At Northwestern, the nurse was retested for those foods previously identified as triggering her allergic reactions – eggs, chocolate, chicken, codfish, cow’s milk, mustard, mushrooms – and the skin test results were all negative. This time, the tester used vinyl gloves to avoid contaminating the tests, as the doctors suspected that the initial positive results were because the skin tests were administered with latex gloves.
These suspicions were confirmed when the nurse tested positive to a latex glove extract at a dilution of 1:1,000,000 wt/vol. (The solution was prepared by cutting a latex glove into pieces, soaking the pieces in phosphate buffered saline for 12 hours, centrifuging, and running the supernatant through a 0.22-micron filter.) The patient was advised to resume a normal diet, avoid latex, and take hydroxyzine on work days. Because the avoidance of latex in a hospital is next to impossible, she continued to have local cutaneous reactions.
Vinyl gloves are an alternative to latex, although they are not as effective as latex for protecting against acquisition of the human immunodeficiency virus. A better solution may be to use cotton or vinyl glove liners under latex gloves. Masood et al. concluded, “Latex must be considered as a “hidden” cause of anaphylaxis, particularly in health care workers.”
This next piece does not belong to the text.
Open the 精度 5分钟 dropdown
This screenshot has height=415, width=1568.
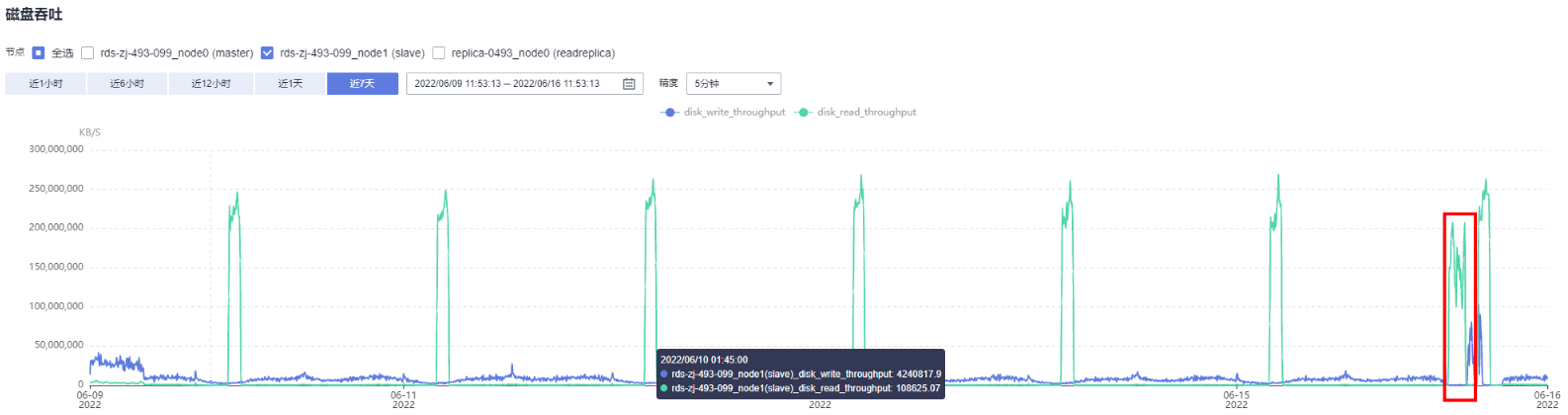[733, 84]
Anaphylaxis during barium enema procedures is not uncommon. Symptoms are usually attributed to allergy to latex in the barium enema device. Recently Tarlo et al. described a patient with anaphylactic symptoms during a barium enema procedure that had been ordered for the evaluation of gastrointestinal symptoms (nausea, vomiting, abdominal bloating, and diarrhea). Within minutes of receiving the enema, the patient had abdominal cramps and mild generalized pruritus, which progressed to generalized urticaria, hypotension, chest tightness, wheezing, cyanosis, and transient loss of consciousness. She was treated for anaphylaxis and released a day later. At first, latex-induced anaphylaxis was suspected, but the barium enema delivery set was found to be free of latex. Subsequent skin testing failed to demonstrate latex sensitivity; however, a skin prick test with the barium enema solution yielded positive results. The manufacturer provided individual components of the barium enema solution for skin prick testing, and the patient was found to be allergic to carrageenan used as a suspending agent in the solution.
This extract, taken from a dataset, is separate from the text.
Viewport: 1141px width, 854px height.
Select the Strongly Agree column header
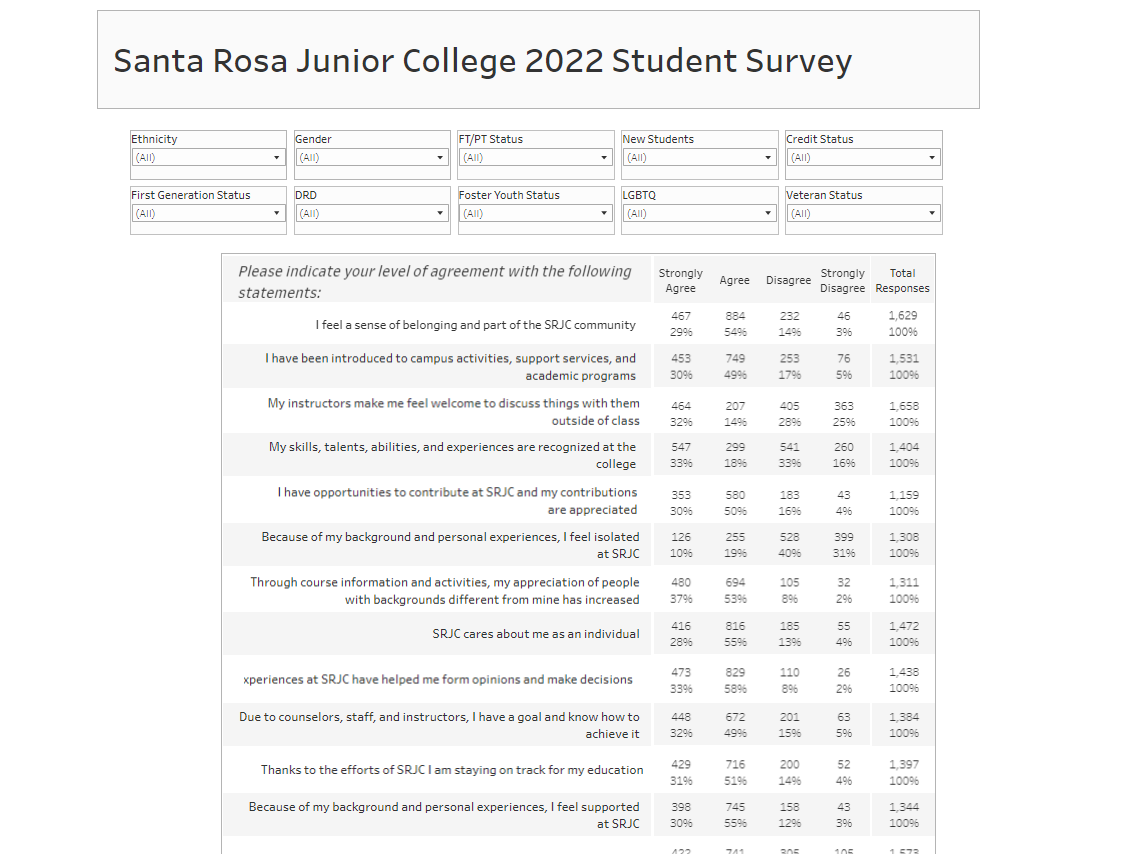point(681,280)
Carrageenans are gelatinous substances obtained originally from Irish moss (a species of seaweed), and currently obtained from a number of species of marine algae. Carrageenans are commonly used as emulsifying and suspending agents in pharmaceuticals, foods (ice cream, cream, chocolate milk, yogurt, frozen treats, salad dressings, and barbecue sauces), cosmetics, and polishes, and as clarifying agents in beverages.
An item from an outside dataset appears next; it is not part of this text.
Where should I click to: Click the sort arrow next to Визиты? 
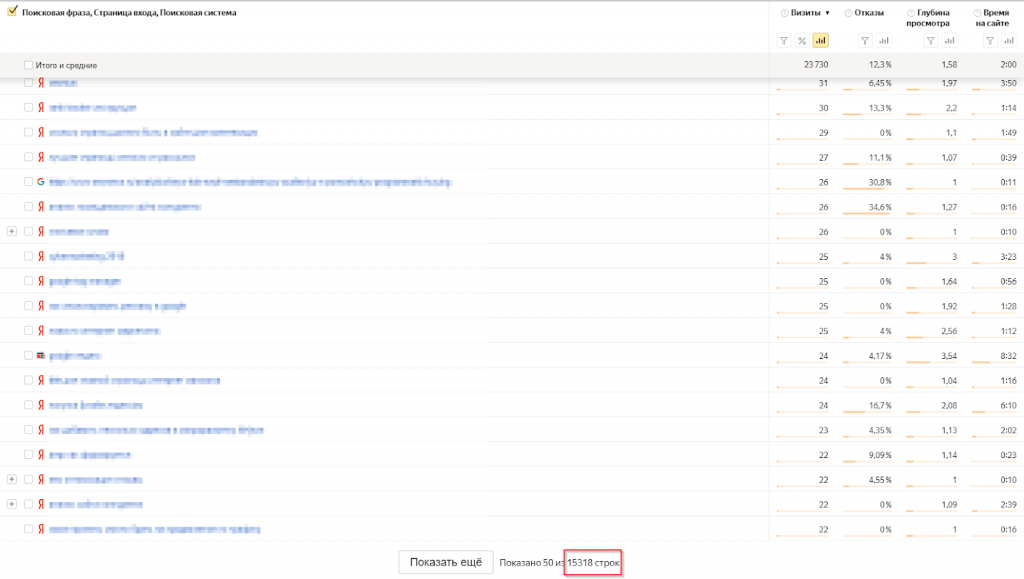tap(827, 13)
On questioning, the patient recalled that her GI symptoms were worse after ingestion of certain milk products (ice cream, yogurt, and chocolate milk), although she tolerated plain milk. She was advised to avoid eating carrageenan- containing products. It is interesting that the patient underwent a barium enema procedure for the evaluation of GI symptoms, and the barium solution itself provided the clue for diagnosis.